"Estou falando com as paredes", diz Lacan, e isso significa: "Nem com vocês, nem com o Outro maiúsculo. Estou falando sozinho. É precisamente isto que lhes interessa. Cabe a vocês me interpretar."
Essas paredes são as da Capela de Sainte-Anne. Nelas Lacan reencontra sua juventude de interno em psiquiatria. Diverte-se, improvisa, deixa-se levar. A intenção é polêmica: os melhores dentre seus alunos, cativados pela ideia de que a análise constitui o vazio de todo saber anterior, haviam erguido a bandeira do não saber, tomada emprestada de Georges Bataille. Não, diz Lacan, a psicanálise provém de um saber suposto, o do inconsciente.
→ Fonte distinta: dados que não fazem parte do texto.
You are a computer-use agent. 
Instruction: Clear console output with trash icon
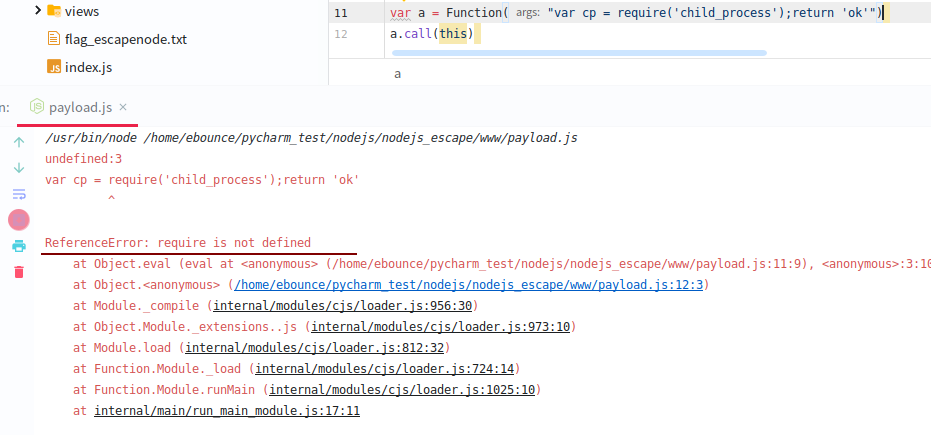pos(18,272)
Acede-se a ele pelo caminho da verdade (o analisando se esforça por dizer cruamente o que lhe passa pela cabeça) quando ela desemboca no gozo (o analista interpreta os ditos do analisando em termos de libido).
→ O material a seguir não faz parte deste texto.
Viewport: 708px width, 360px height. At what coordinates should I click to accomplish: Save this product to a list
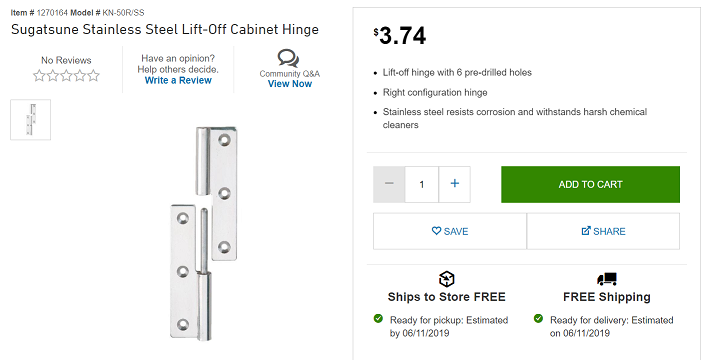[x=450, y=231]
Em contrapartida, dois outros caminhos barram o acesso ao inconsciente: a ignorância (entregar-se a ela com paixão ainda é consolidar o saber estabelecido) e o poder (a paixão pela potência oblitera o que o ato falho revela). A psicanálise ensina as virtudes da impotência: ela, pelo menos, respeita o real.
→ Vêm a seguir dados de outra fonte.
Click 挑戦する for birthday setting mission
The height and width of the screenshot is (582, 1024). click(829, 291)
Lição de sabedoria para uma época: a nossa, que vê a burocracia, de braço dado com a ciência, sonhar em mudar o Homem no que ele tem de mais profundo – pela propaganda, pela manipulação direta do cérebro, pela biotecnologia, ou ainda pela social engineering. Antigamente, é claro, a coisa não estava boa, mas amanhã pode ficar pior.